Biraz dikkat edince; ayakta kalan, ömrü uzayan isimlerin, edebiyata meslek değil de, mesele olarak baktıklarını görüyoruz. (s:9)


Sürüden ayrılmak, bir insanın yapabileceği en akıllı ikinci iştir. (Birincisi, İslâm'ı seçmek.) Sürüden ayrılmak, beraberinde "ve diğerleri" olmamayı getirir; insanın ufkunu, zihnini açar. Kristof Kolomb sürüden ayrılmasaydı yeni bir kıta bulamayacak, sıradan bir denizci olarak ölecek, haliyle unutulup gidecekti.

...Yüzlerce şair ve yazar körü körüne Batı kültürünün peşinden giderken; Sezai Karakoç Diriliş neslini, Necip Fazıl Kısakürek Büyük Doğu'yu, Mehmet Akif Ersoy Asım'ın şahsında İslâm alemini savunuyordu.

Bugün millet olarak sürünüyorsak, büyük bir sürü olduğumuz içindir.
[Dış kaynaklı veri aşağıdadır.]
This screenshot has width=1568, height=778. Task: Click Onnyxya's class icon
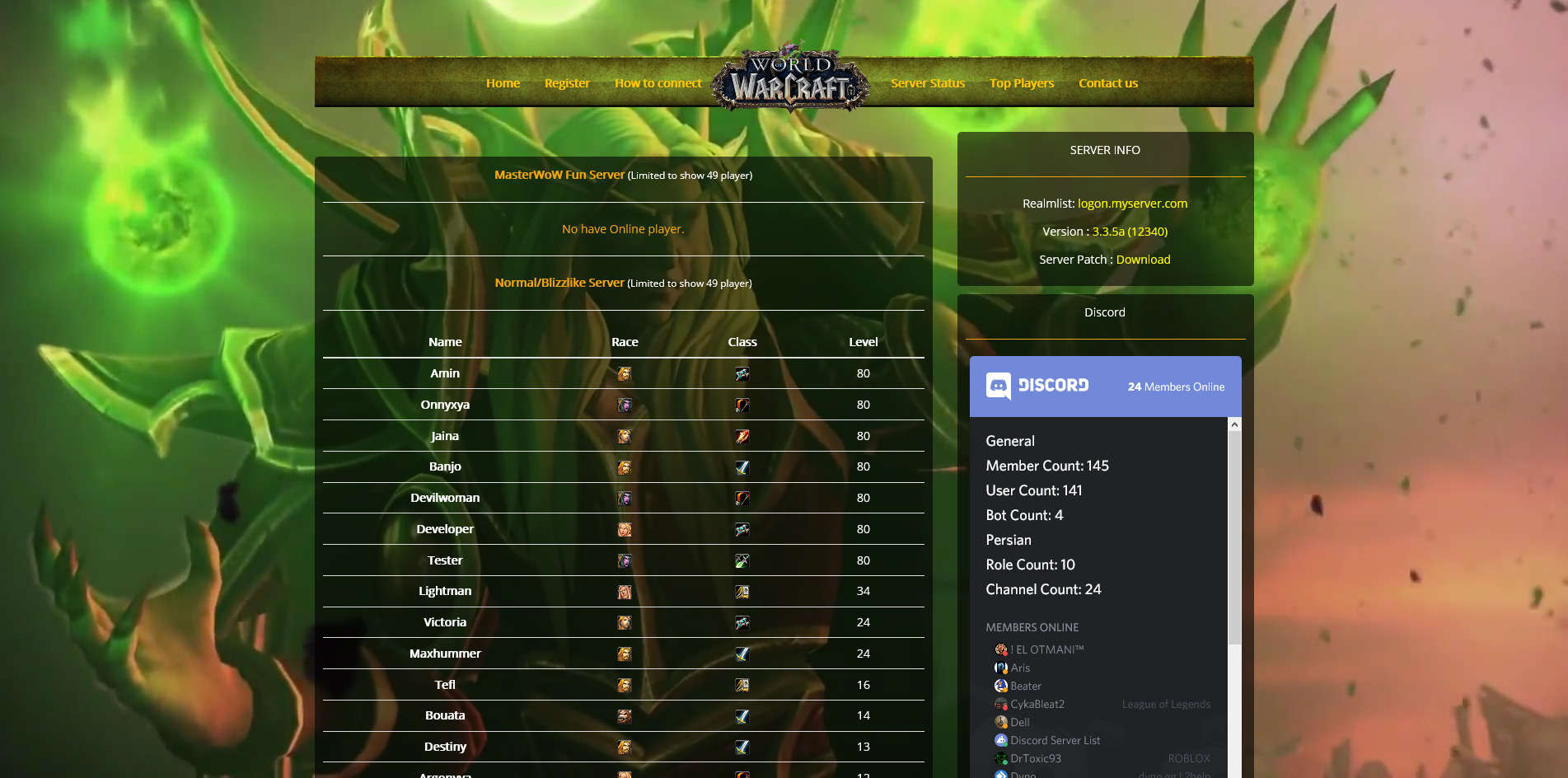[x=742, y=405]
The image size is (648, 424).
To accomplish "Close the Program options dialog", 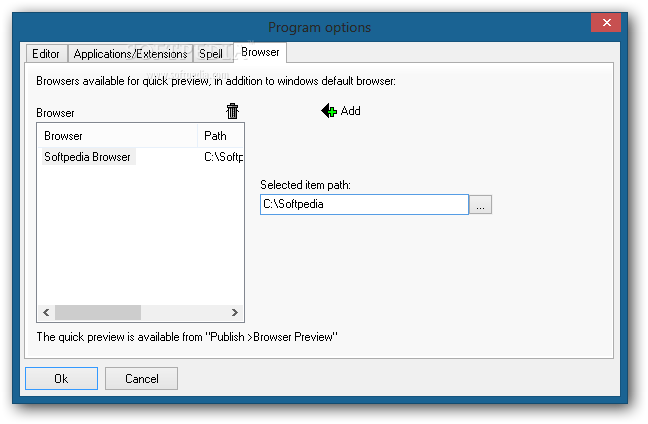I will [606, 22].
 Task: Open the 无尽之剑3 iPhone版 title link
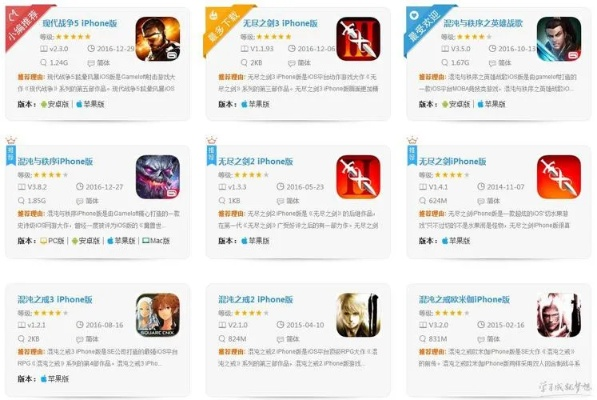(280, 23)
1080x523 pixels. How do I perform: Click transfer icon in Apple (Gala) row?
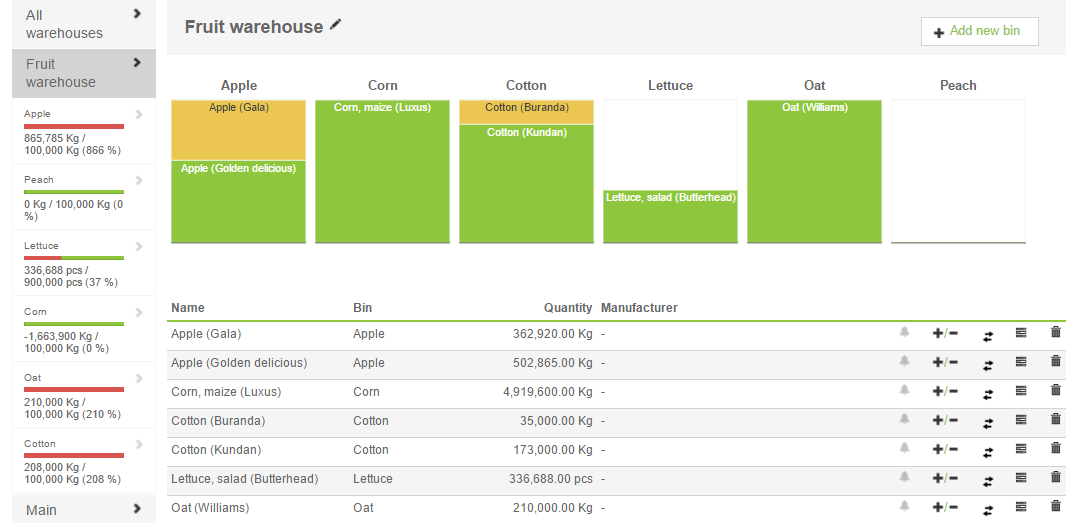point(988,334)
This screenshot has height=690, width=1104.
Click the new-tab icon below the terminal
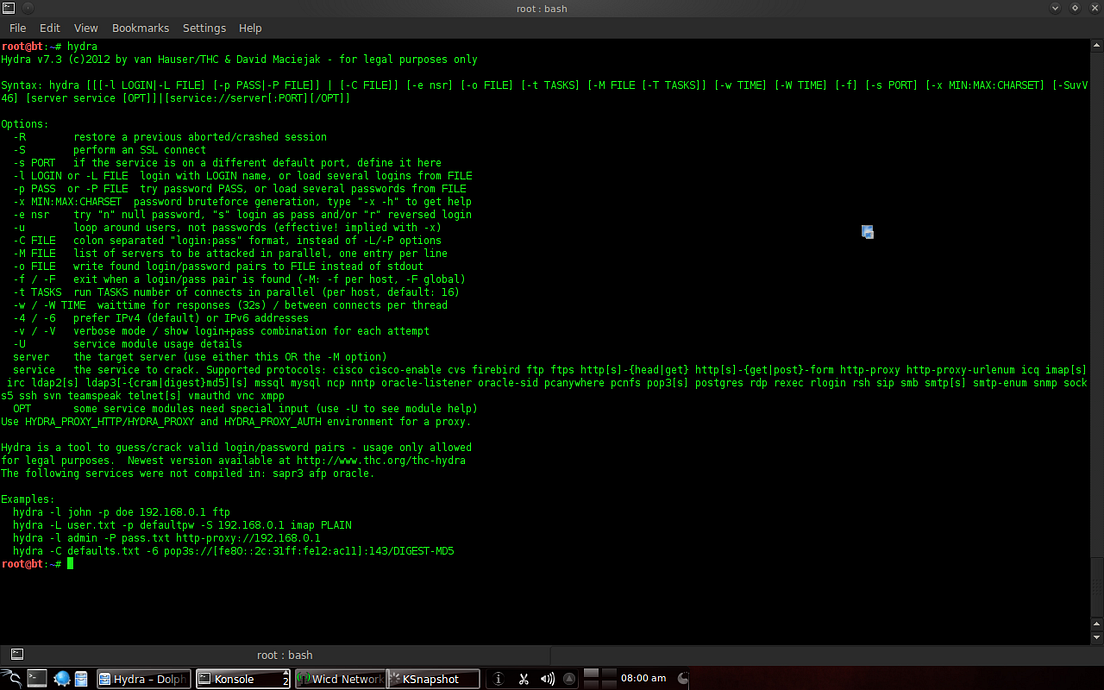coord(16,654)
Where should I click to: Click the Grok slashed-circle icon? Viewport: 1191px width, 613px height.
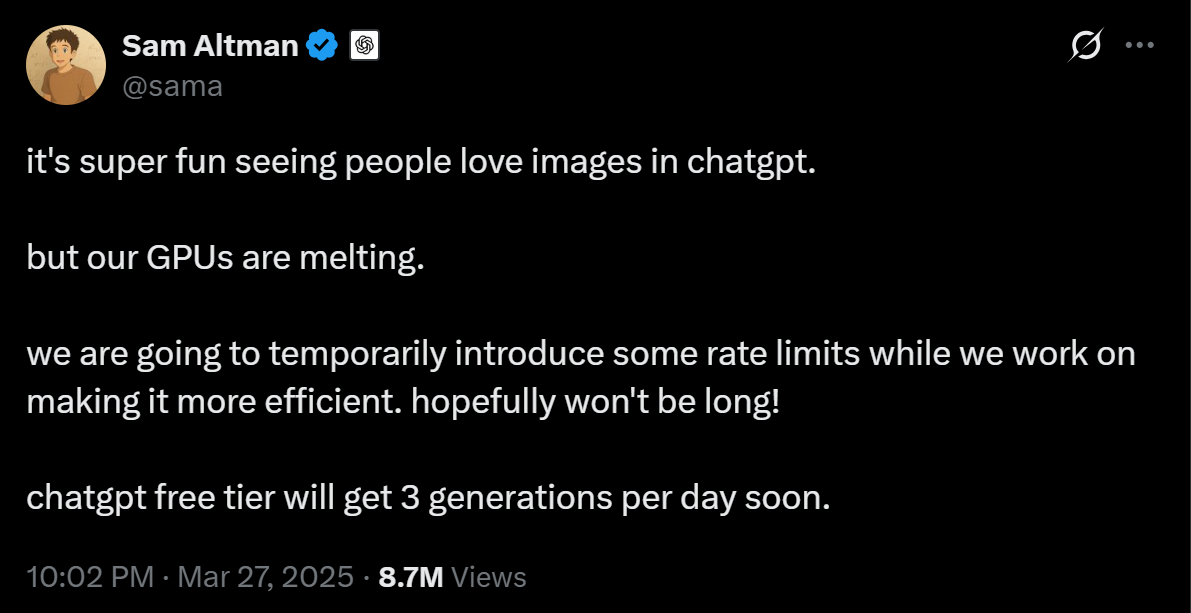pos(1085,45)
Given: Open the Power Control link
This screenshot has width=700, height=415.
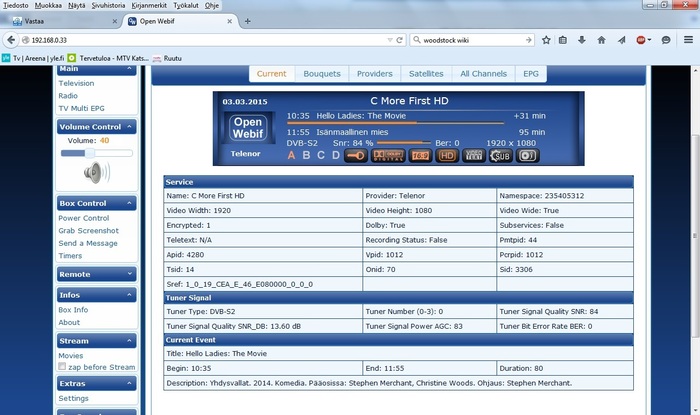Looking at the screenshot, I should pos(84,218).
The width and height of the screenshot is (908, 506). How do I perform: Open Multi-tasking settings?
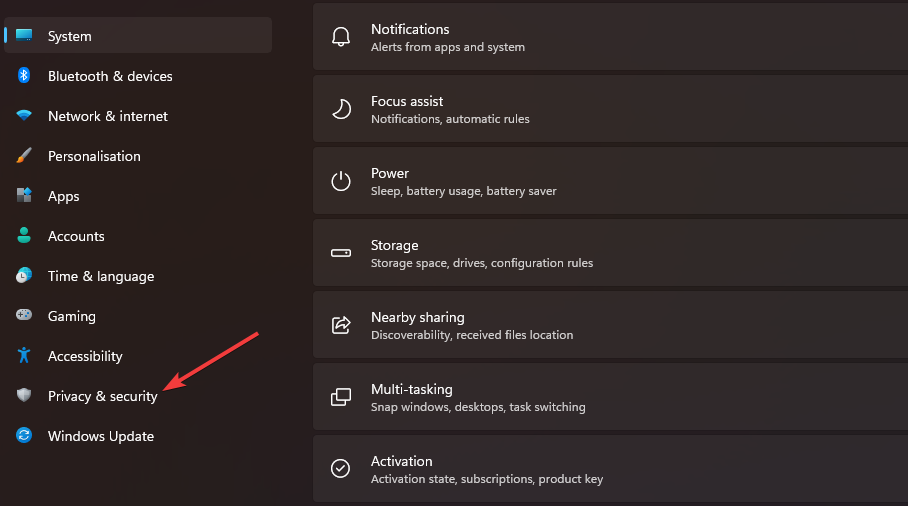[x=610, y=397]
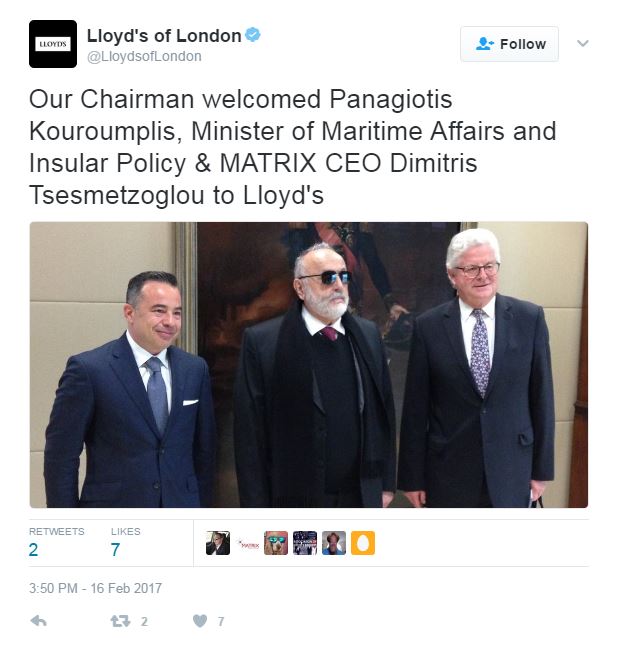Viewport: 624px width, 650px height.
Task: Like the tweet with the heart icon
Action: [x=200, y=621]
O sürü ki, başbakanı haksız yere idam edilirken, kahvede çay içiyordu...

...şu anda gündemde olan şeylere aldırmayın. Eğer bir şey çok fazla konuşuluyor, manşetlerden inmiyor, ana haber bültenlerinden düşmüyor, insanlara dayatılıyorsa; ortada yanlış bir iş var demektir...

Çünkü doğrular, tıpkı iyilik gibi, sessiz sedasız ve derinden ilerler...

Velhâsıl, doğru ve güzel bir iş yaptığınız zaman, 'görülmedi', 'ses getirmedi' diye sakın üzülmeyin...(s:32)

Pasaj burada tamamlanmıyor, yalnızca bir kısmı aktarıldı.